Ainda antes do dia das eleições, a segurança à volta da Trump Tower, na 5.ª Avenida, já era bem visível – havia grades de protecção e camiões carregados com areia a tapar a entrada de uma esquina à outra, apanhando as luxosas lojas Gucci e Tiffany’s, que amparam o também luxuoso edifício. Não se podia caminhar em frente à torre onde a família Trump vive, mas a operação de segurança não era tão forte como agora: no dia das eleições, durante uma curta troca de palavras como um agente, um homem que queria passar as grades e entrar no edifício conseguiu convencer a polícia quando disse que era o dono de uma das empresas. Grades afastadas e o dono pôde passar sem mais perguntas.

Mas depois do dia 8 de Novembro, e principalmente depois da grande manifestação da tarde e noite de 9 de Novembro, que juntou umas 20 mil pessoas na 5.ª Avenida em frente à Trump Tower, a zona transformou-se numa espécie de “Zona Verde”, um pouco à imagem do que acontece com os edifícios oficiais norte-americanos em países como o Iraque: para além dos autocarros com areia e as grades de ferro, agora há blocos de cimento a cortar a passagem de automóveis e de pessoas numa zona central de Manhattan, onde costumam passar 140 autocarros de transportes públicos só na hora de ponta de manhã.

Há atiradores furtivos nos telhados, agentes dos Serviços Secretos atentos a tudo, polícias a pedir identificação a quem quer trabalhar ou voltar ao seu apartamento na Trump Tower, elementos das equipas de contraterrorismo com armas pesadas e fatos anti-radiação. Aviões por cima da torre nem vê-los a menos de 900 metros de altitude, nem os que saem do aeroporto LaGuardia – as ordens estão em vigor pelo menos até ao dia 21 de Janeiro, um dia depois da tomada de posse, e a autoridade que regula a aviação civil já avisou que as violações podem ser punidas com “força militar mortal”.

E o pior é cá em baixo, onde quem quer ir para o trabalho, ver as vistas ou fazer compras na Gucci ou no Best Buy, conforme as bolsas, tem de fazer mais exercício do que é habitual – uma zona com ruas cortadas, onde quem apenas quer chegar ao outro lado tem de dar uma volta a outra avenida grande, e quem vai trabalhar na Trump Tower é identificado e passa por detectores de metais.

Proteger o Presidente eleito dos Estados Unidos não é nenhuma novidade, e a cidade onde a ONU tem a sua sede já recebeu mais líderes do que é possível contar, incluindo o Papa Francisco, em Setembro do ano passado. O problema dos Serviços Secretos é outro: Donald Trump não vai ficar quatro ou cinco dias em Nova Iorque, nem escolheu a sua mansão na Florida como segunda residência. Escolheu o centro de Manhattan, que é ela própria o centro de Nova Iorque, que é ela própria, para muitos, o centro do mundo.

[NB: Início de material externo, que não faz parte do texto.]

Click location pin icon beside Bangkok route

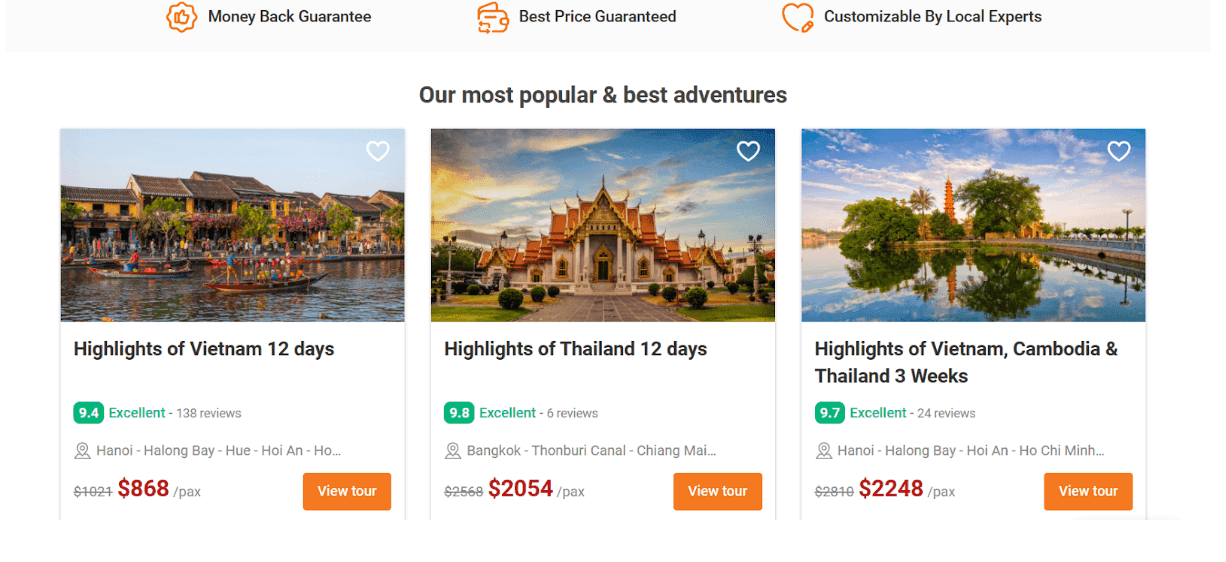453,451
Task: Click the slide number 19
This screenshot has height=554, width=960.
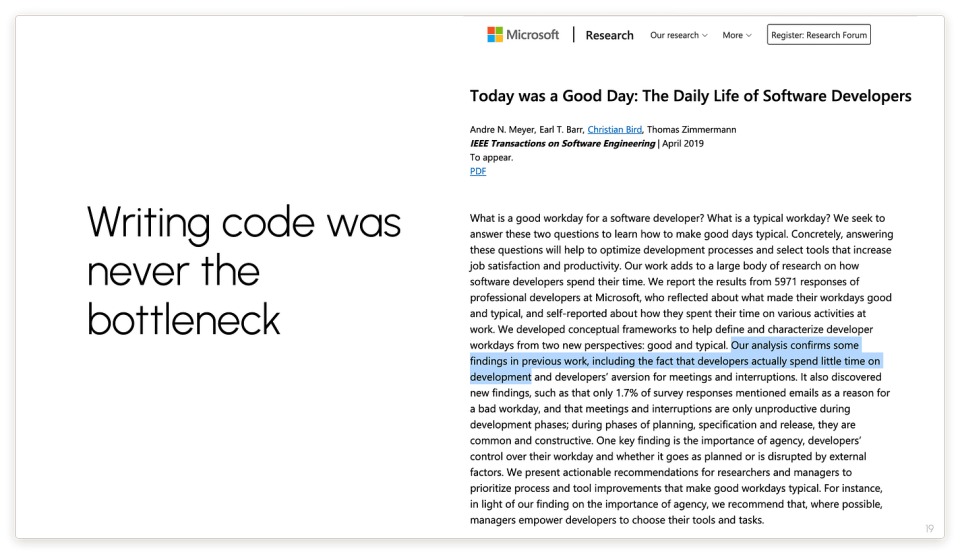Action: [929, 528]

E depois há a família. Há muitos anos que nenhuma família presidencial tinha 18 pessoas para proteger – Melania e o filho Barron, de dez anos, os quatro filhos adultos de Donald Trump, três deles casados e com um total de oito filhos. Sim, parecem ser 15, mas há que contar com o marido de Ivanka Trump e com as mulheres de Eric Trump e Donald Trump Jr.

Junte-se a isto a Casa Branca e todos os outros sítios por onde o Presidente eleito vai passar nos próximos quatro anos – ou oito, porque os Serviços Secretos fazem sempre um plano para dois mandatos –, e o que parece normal numa Administração norte-americana passa a ser extraordinário, principalmente por causa da vontade do Presidente eleito em visitar Manhattan todos os fins-de-semana e da sua mulher em ficar por lá todos os dias pelo menos até Junho. Depois disso, logo se vê.

A somar às contas, um batalhão de 250 polícias e agentes dos Serviços Secretos estão prestes a mudar-se para a Trump Tower, e o jornal New York Post noticiou que o destino preferido é um par de andares, uns 40 pisos abaixo do apartamento de Donald Trump – pelas contas do jornal, o Governo federal vai pagar três milhões de dólares por ano para passar a viver na segunda casa do próximo Presidente. Que os Serviços Secretos tenham de arrendar espaços para proteger os seus Presidentes com o dinheiro dos contribuintes não é nenhuma novidade, mas neste caso há uma diferença – o espaço que vai ser reservado é, ao mesmo tempo, propriedade do Presidente.